In 1987 the band, consisting of Roger Rose, his brother Randy (who was only fifteen years old at the time) and their friend Mike Pendleton, released Mad at the World. The disc was unique in christian music for featuring a synthpop style of dance music heavily influenced by bands like Tears for Fears and especially Depeche Mode. This was at a time when the Christian music scene was dominated by Amy Grant and Stryper was breaking out. Roger's personal taste ran towards the sounds of Ultravox and Depeche Mode, a sound that no Christian band was playing at that time, prompting him to create the band and write the music. He attempted to "avoid church talk and cliche, (resulting) in some fresh, invigorating images."
Although not the best-selling album by the band, it is fondly remembered by many fans.

Although Daniel Amos released Vox Humana in 1983, it featured a more up-beat sound, more guitar and more acoustic drums, so this disc stands as one of the first truly synthpop albums in Christian music.

At 49 minutes and 13 seconds, this is the band's longest album.
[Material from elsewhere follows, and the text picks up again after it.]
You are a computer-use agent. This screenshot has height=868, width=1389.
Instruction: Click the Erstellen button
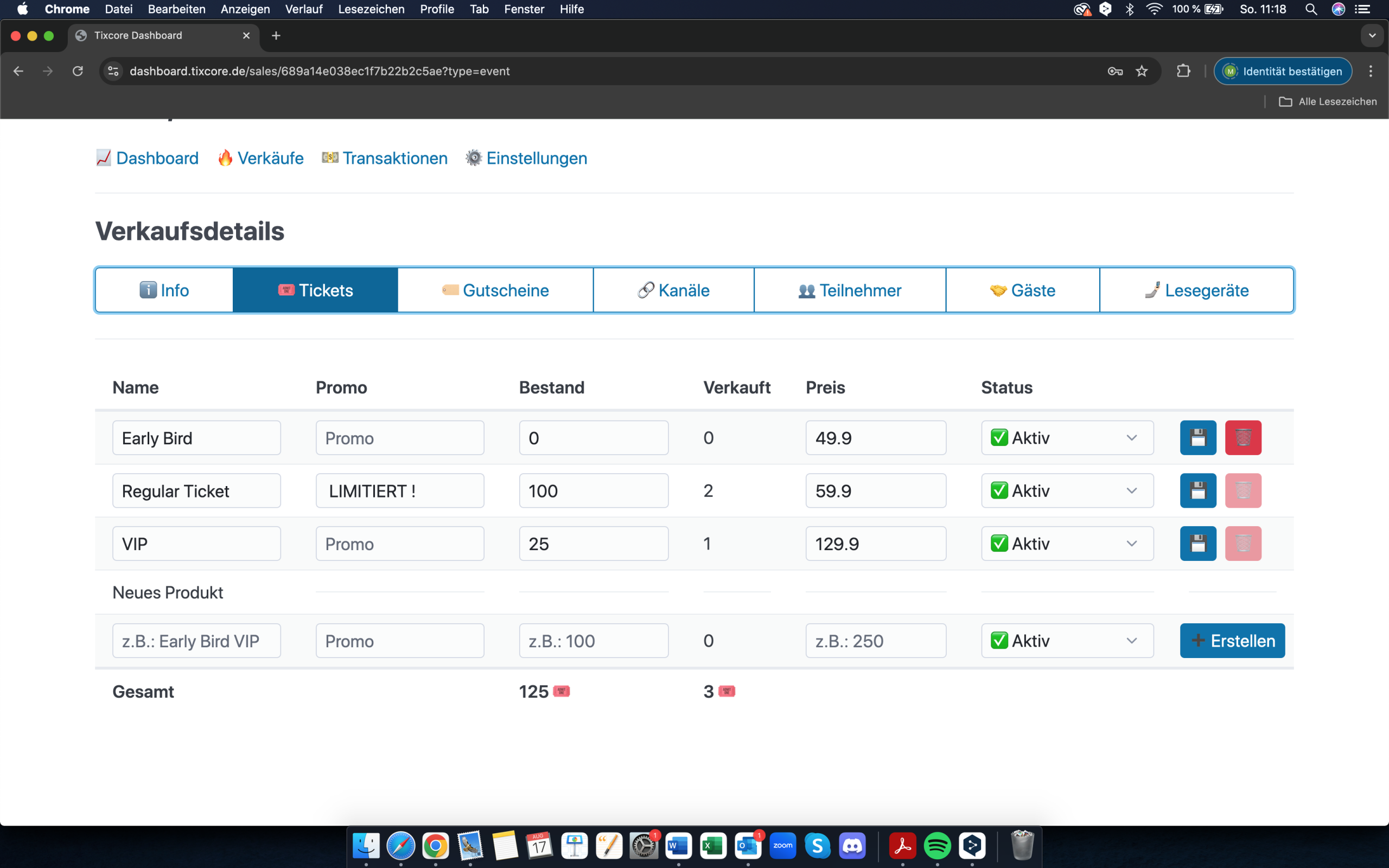tap(1232, 641)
Although Roger has stated that Mad at the World was the band's first and last disc not recorded entirely at Roger's home studio, the drum tracks for Through the Forest were recorded at Randy's studio, Rose Studios.

This album was reissued in 1999 by KMG Records on a "two-for-one" disc with Seasons of Love.

Influence of Depeche Mode
The heavy influence of Depeche Mode has been noted for this album. About this, Roger has responded, "I personally know plenty of people -- Christians -- who listen primarily to mainstream music because Christian music does not satisfy them musically. What Mad at the World is about is music that fills that kind of void, yet I feel it is lyrically uncompromising in its Christian message and values." He has also said, "Depeche Mode is probably my favorite group musically, but lyrically they are the most offensive, so dark and terribly depressing." His response was to write music answering the untruths which might affect young listeners, such as "Dry Your Tears" where he describes "a world where you see nothing everywhere" before singing "Close your eyes and pray/Heaven could be calling your name."

Track listing
All songs written by Roger Rose.
 "Living Dead" – 3:28
 "All the Lonely Sheep" – 5:50
 "I Want to See Heaven" – 4:25
 "No Room Left" – 4:05
 "Easy Way Out" – 3:50
 "Bad Motives" – 4:20
 "No More Innocence" – 5:50
 "It Can't Rain Forever" – 5:00
 "Here We Go Again" – 3:28
 "Dry Your Tears" – 4:10
 "Mad at the World" – 3:55
 "Chance of Luck" – 3:42

"No More Innocence" was re-recorded for the album Boomerang.

"Mad at the World" was re-recorded for the album Through the Forest.

Personnel
Roger Rose – lead vocals, keyboards, guitars, synthesizer programming, drum programming, percussion.
Randy Rose – vocals, drum programming, percussion.
Mike Pendleton – guitar, percussion.

Videos
Although no videos were filmed for this album, there is a concert video of the band performing "No More Innocence" dated from 1995. This was filmed after Mike Pendleton left the band and features Mike Link and Ben Jacobs.